ETF Chart of the Day: Tempting Global Small-Caps

Much of the ETF talk in recent days has been concentrated on U.S. Small Cap stocks given the sharp and sudden reversal of the Russell 2000 Index off its recent highs, but today we switch the focus to their International counterparts.

The largest International Small Cap ETF in the marketplace is SCZ (iShares MSCI EAFE Small Cap, Expense Ratio 0.40%), which since its 2007 inception has raised an impressive $4.1 billion in assets.

Holding 1,515 individual securities currently, the fund is very well diversified in that it’s top holding still only has a 0.38% weighting (Symrise AG), followed by Ashtead Group PLC (0.37%). It is safe to say that if one looked at the top holdings of this fund, none of these names jump out as immediately recognizable, given their small-cap and internationally based nature.
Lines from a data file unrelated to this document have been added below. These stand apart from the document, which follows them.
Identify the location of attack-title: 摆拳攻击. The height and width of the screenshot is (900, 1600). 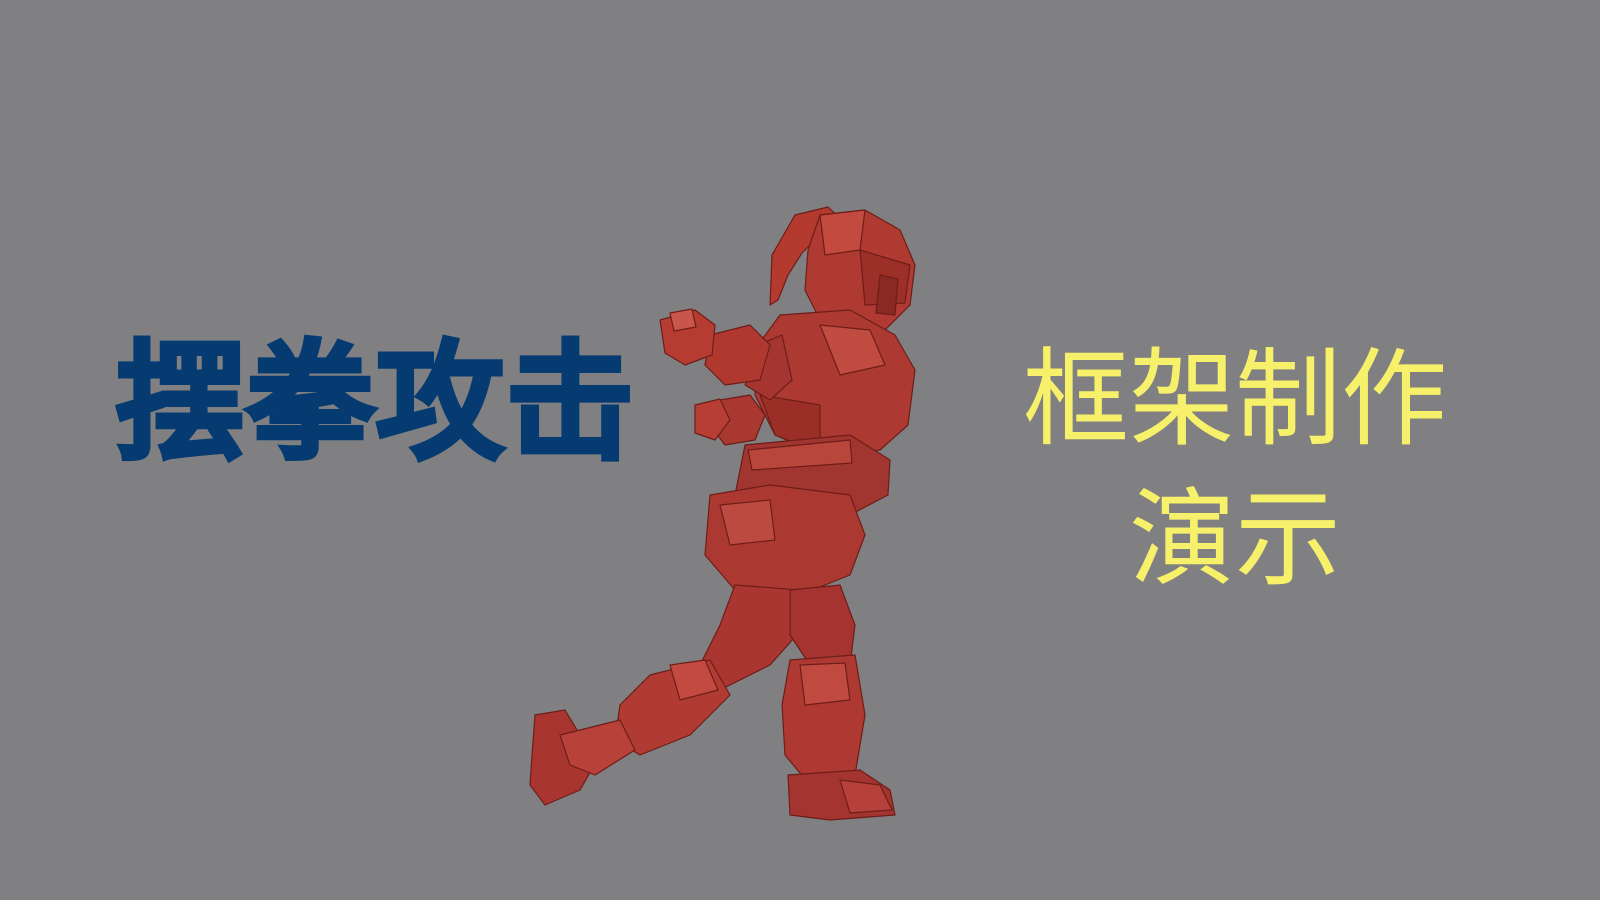
(376, 404).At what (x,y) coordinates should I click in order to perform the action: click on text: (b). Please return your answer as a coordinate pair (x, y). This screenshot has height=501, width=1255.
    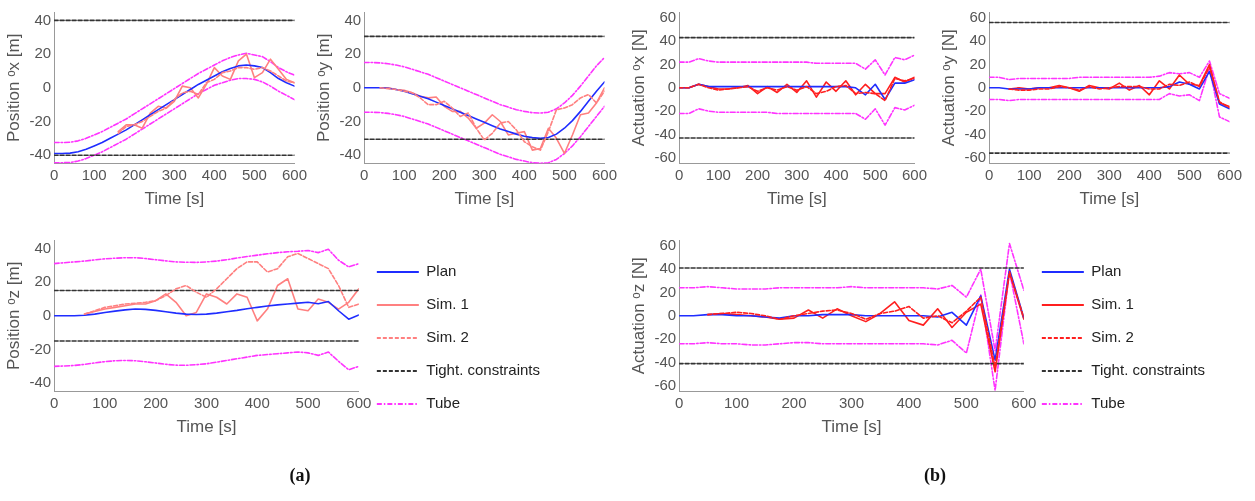
    Looking at the image, I should click on (935, 476). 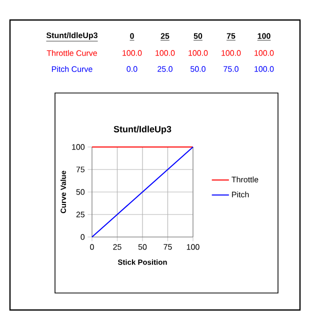 What do you see at coordinates (142, 192) in the screenshot?
I see `line-series` at bounding box center [142, 192].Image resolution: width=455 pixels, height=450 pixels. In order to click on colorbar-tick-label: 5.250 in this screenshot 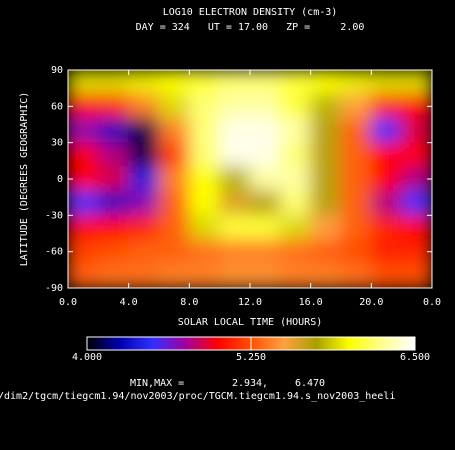, I will do `click(251, 358)`.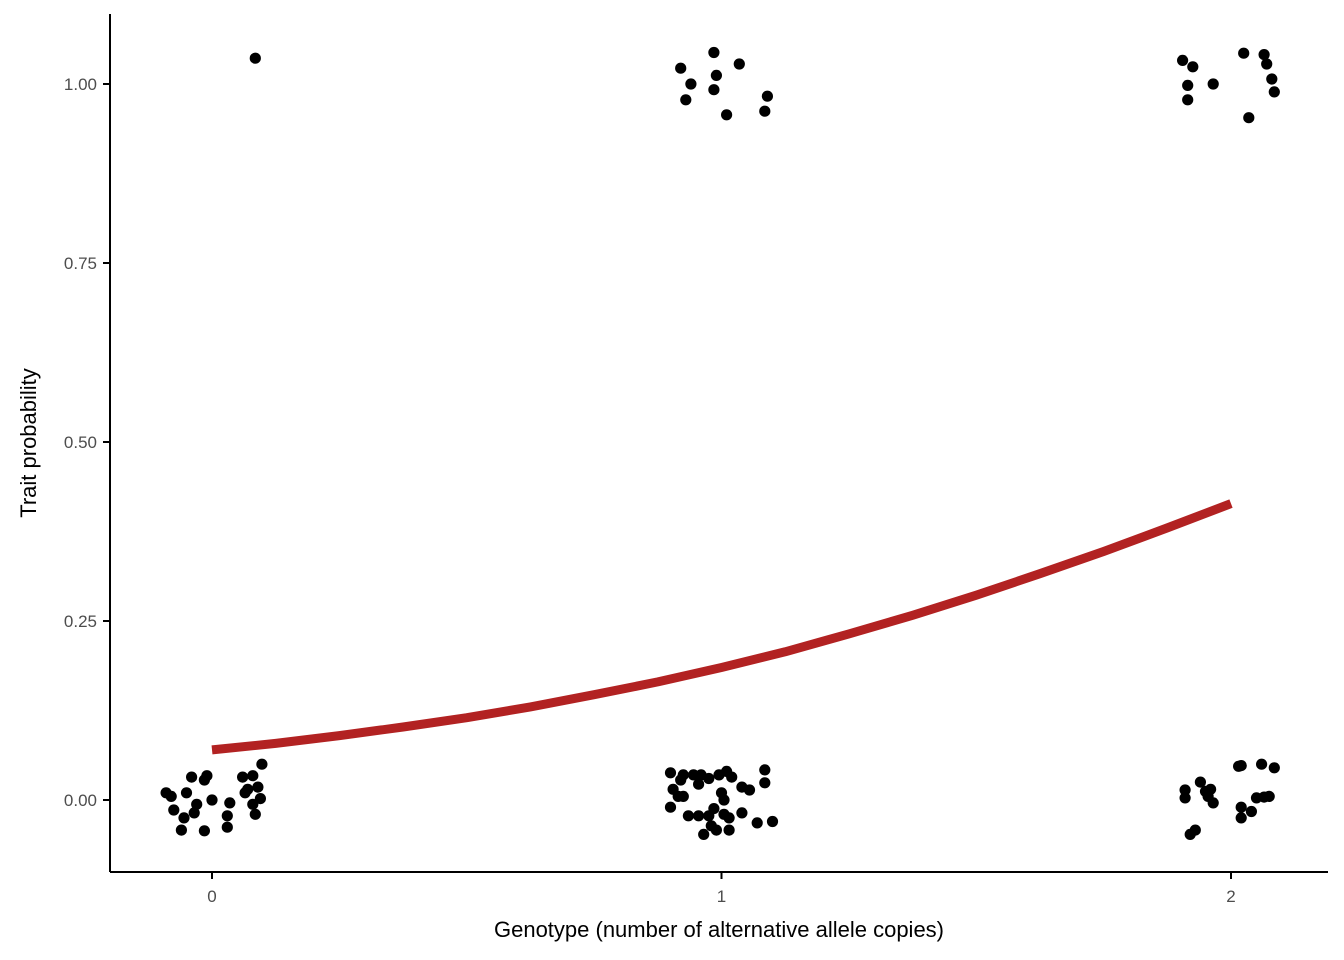 This screenshot has width=1344, height=960. I want to click on y-tick-label: 0.25, so click(80, 622).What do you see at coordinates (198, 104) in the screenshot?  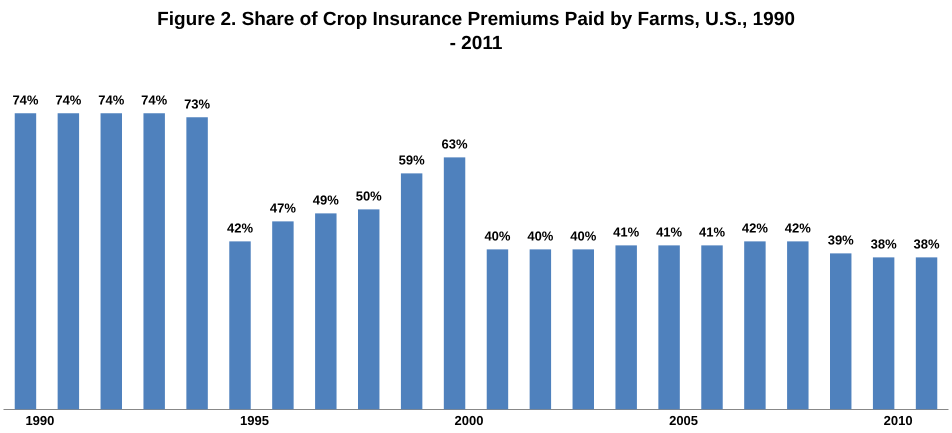 I see `data-label: 73%` at bounding box center [198, 104].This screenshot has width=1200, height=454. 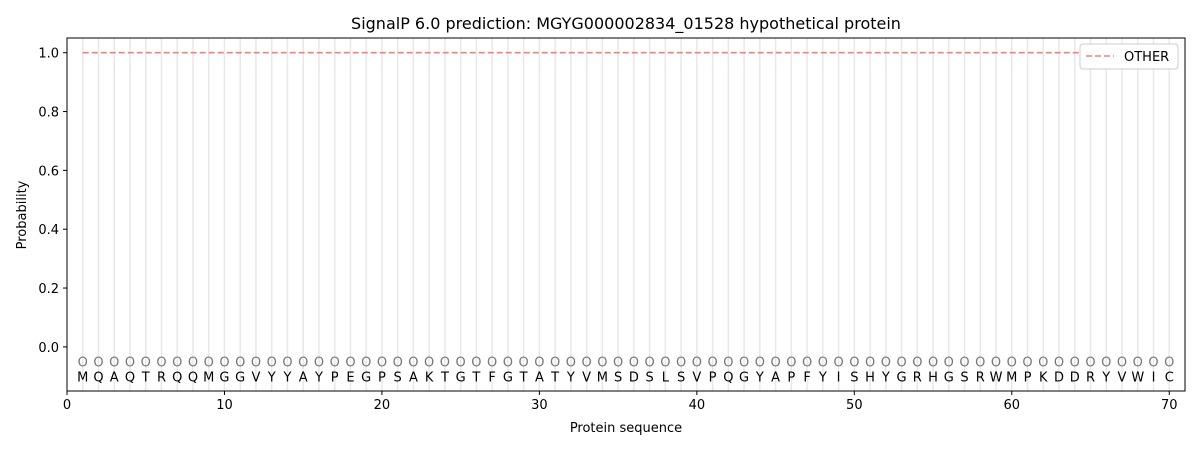 I want to click on x-tick-label: 60, so click(x=1012, y=406).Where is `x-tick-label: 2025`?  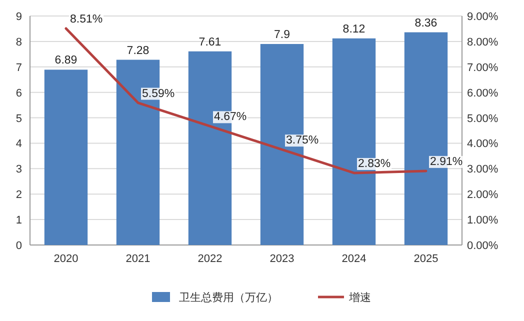 x-tick-label: 2025 is located at coordinates (426, 259).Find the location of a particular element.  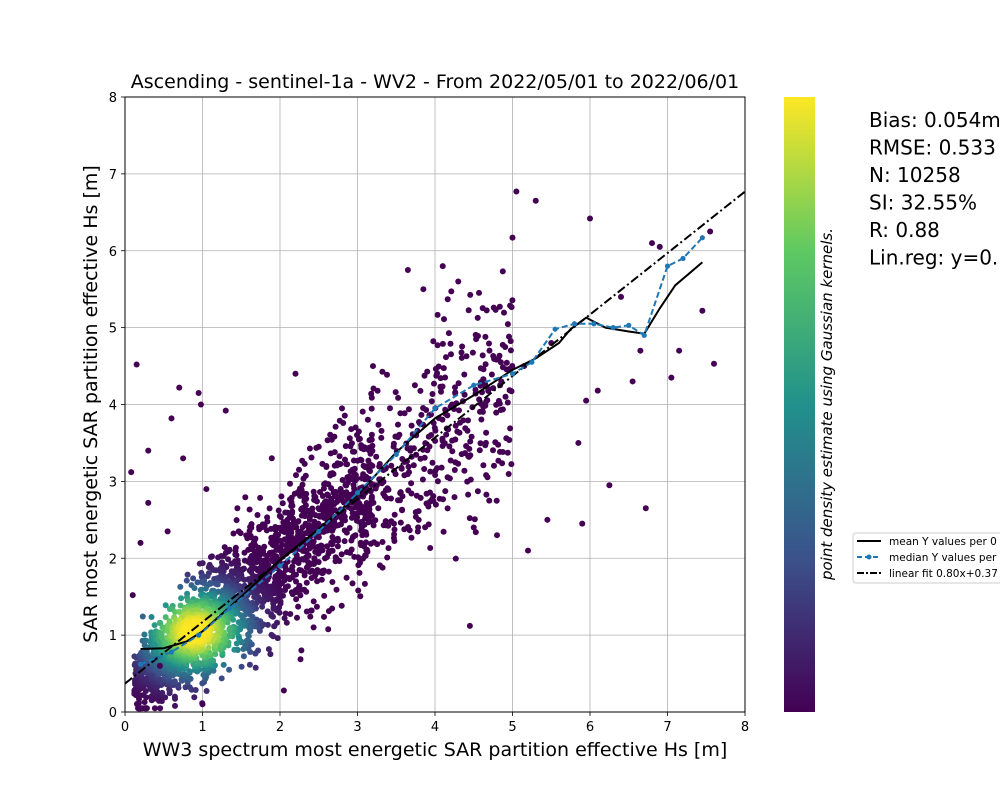

x-tick-label: 5 is located at coordinates (512, 728).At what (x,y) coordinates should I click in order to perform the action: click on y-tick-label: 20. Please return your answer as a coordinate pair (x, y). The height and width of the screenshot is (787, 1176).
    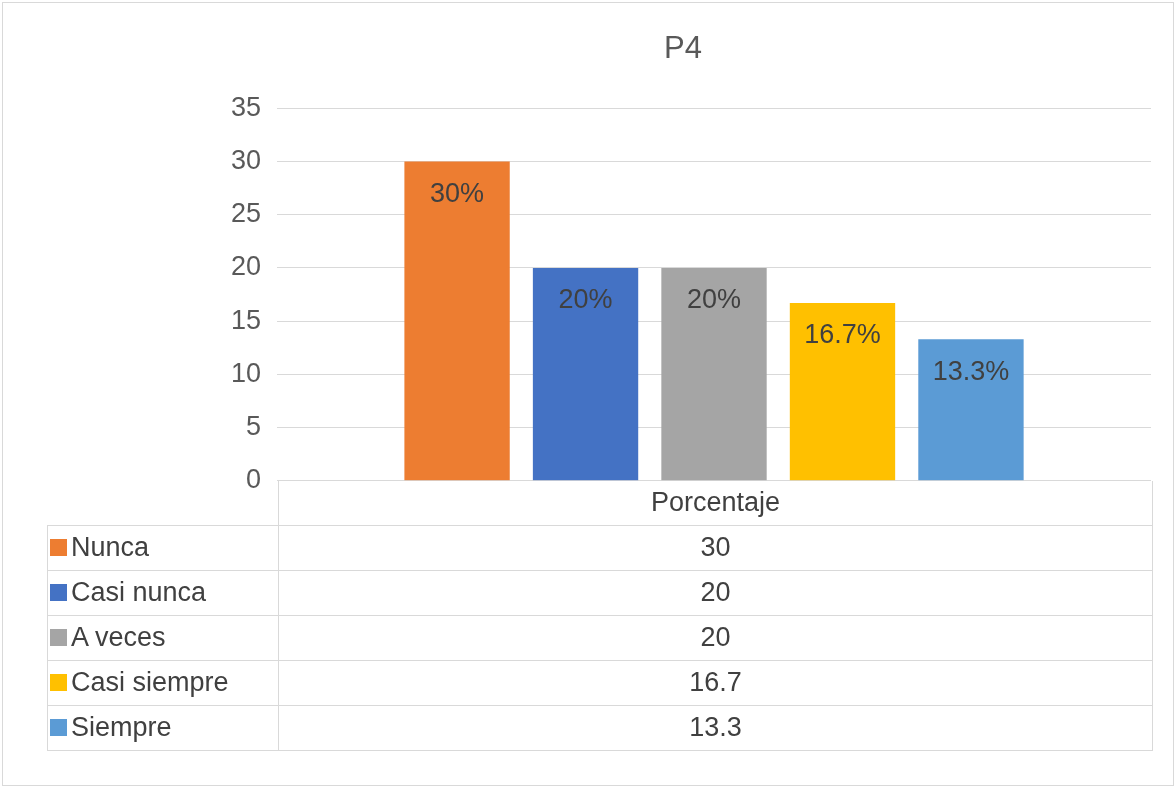
    Looking at the image, I should click on (246, 266).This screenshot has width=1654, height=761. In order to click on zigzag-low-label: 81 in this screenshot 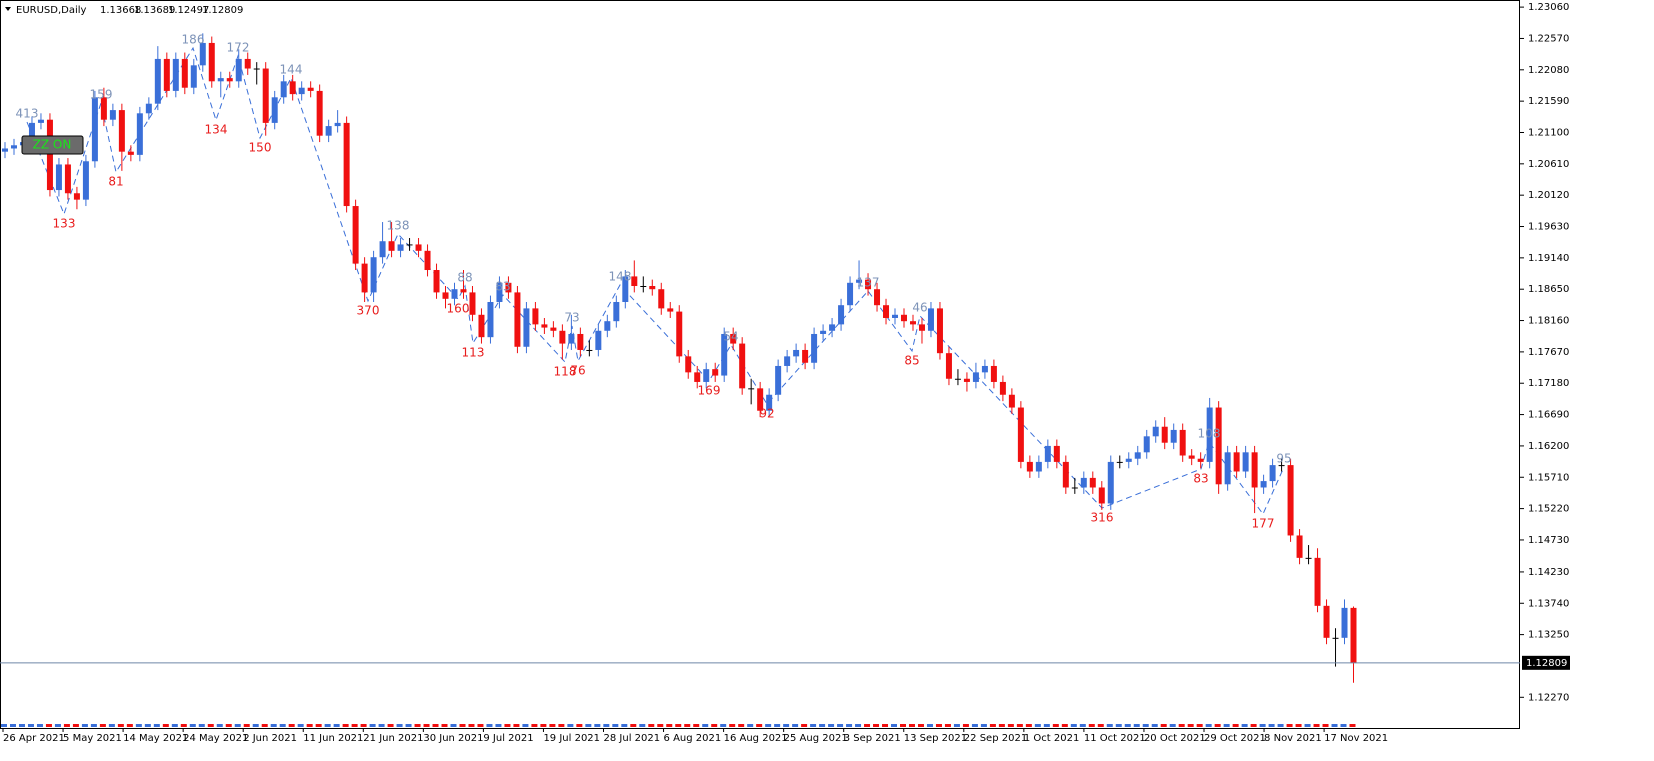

The fund leans the heaviest in Europe, where 44% of the holdings are based, followed by exposures to Japan (26.69%), Australia (7.41%), Developed Asia (4.57%), and smaller weightings to the Middle East, Emerging Asia, and Latin America.

Vanguard has a strong competitor in this space as well in VSS (Vanguard FTSE All-World ex-U.S. Small Cap, Expense Ratio 0.20%). This fund came to market in 2009 and holds a whopping 3,216 individual securities that are internationally based. Similar to SCZ, it is not top heavy either, as the number one weighted name in the fund, TOU, only has a 0.39% weighting, followed by GIL with a 0.30% weighting.

VSS currently has an asset base of $2.1 billion. GWX (SPDR S&P International SmallCap, Expense Ratio 0.59%) has become reasonably well known lately thanks to asset growth over time ($875 million in AUM currently) and it is the third largest fund in the space.